Shareholders and creditors -- including Alcatel, Cisco, Lucent, Nortel, and Juniper -- are left holding the bag

January 31, 2002

4 Min Read
Global Crossing: Telecom's Enron?

WASHINGTON, D.C. -- With the Enron Corp. (NYSE: ENE)scandal slapped on the front page of most major newspapers every day, the bankruptcy of Global Crossing Ltd. (NYSE: GX), a large next-generation carrier, has ignited emotions in the telecom industry (see Global Crossing Falls Overboard).

Just days after the filing was announced, attendees at the Comnet tradeshow in Washington expressed disgust but a lack of surprise at the news.

“It’s another Enron,” says Alex Jordan who was at the show representing his company, Advanced Research Diagnostic Systems. “They’re a fraud. They were spending money like drunken sailors without any purchase orders. It was mismanagement -- period.”

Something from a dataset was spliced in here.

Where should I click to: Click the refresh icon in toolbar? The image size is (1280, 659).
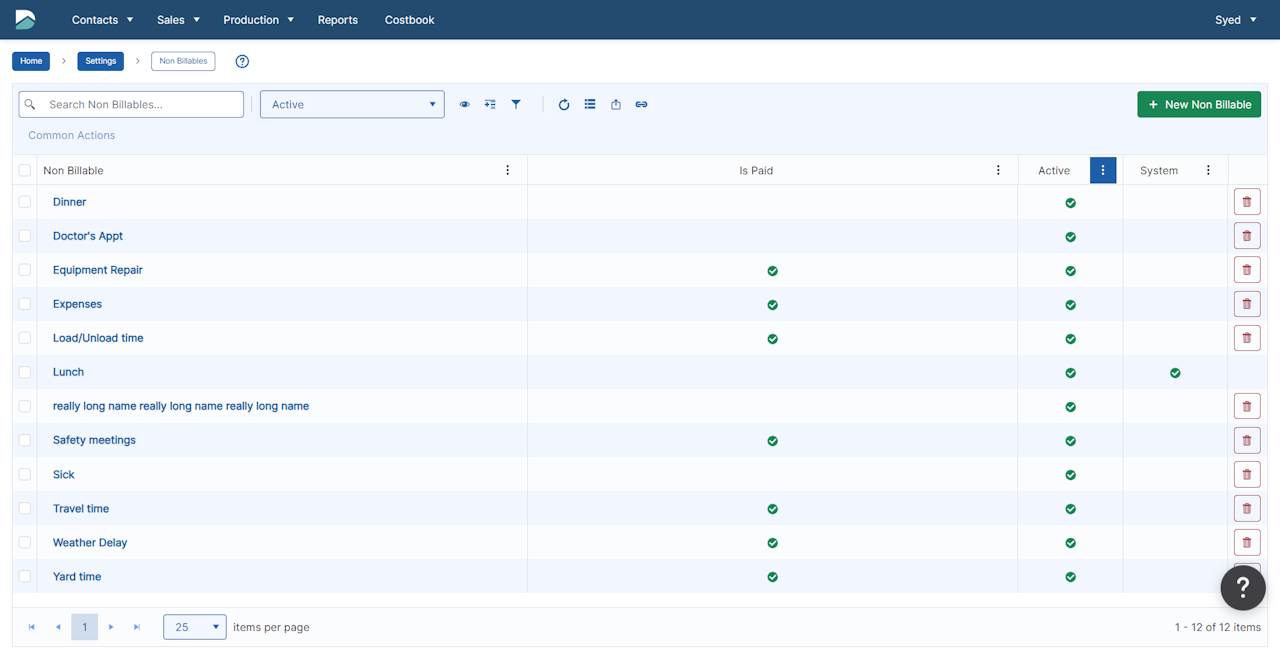point(564,104)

"I'm used to all these bankruptcies by now," says Joseph Samuel, a sales manager for Optical Cable Corp. "The fact of the matter is that they were selling products without customers. Companies like Global Crossing are running fiber for customers that don’t exist yet."

But some viewed such comparisons as extreme, and customers hoped the product would continue to be delivered. John Perseo, a senior LAN administrator for Netcom Solutions International, says his company has been pleased with the T1 service it has gotten from Global Crossing:

“To be honest, it’s been a lot easier dealing with them than some of the other incumbent providers around. We’re keeping our fingers crossed that the service continues.”

Those suffering most from the Global Crossing bankruptcy will be equity investors and the company’s creditors. Included in that list are some of the most prominent names in the networking and service provider world.

For example, Lucent Technologies Inc. (NYSE: LU) is owed roughly $31.3 million, Alcatel SA (NYSE: ALA; Paris: CGEP:PA) $31.0 million, Nortel Networks Corp. (NYSE/Toronto: NT) $13.8 million, Cisco Systems Inc. (Nasdaq: CSCO) $12.6 million, and Juniper Networks Inc. (Nasdaq: JNPR) $3.6 million.

And then there are the service providers, which combined are owed over $40 million. Level 3 Communications Inc. (Nasdaq: LVLT), itself in precarious financial trouble, is the most exposed. Global Crossing owes it $10.1 million. The list goes on to include other big-name carriers, including AT&T Corp. (NYSE: T), Bell Atlantic, BellSouth Corp. (NYSE: BLS), MCI Telecommunications, Qwest Communications International Inc. (NYSE: Q), SBC Communications Inc. (NYSE: SBC), and Sprint Corp. (NYSE: FON).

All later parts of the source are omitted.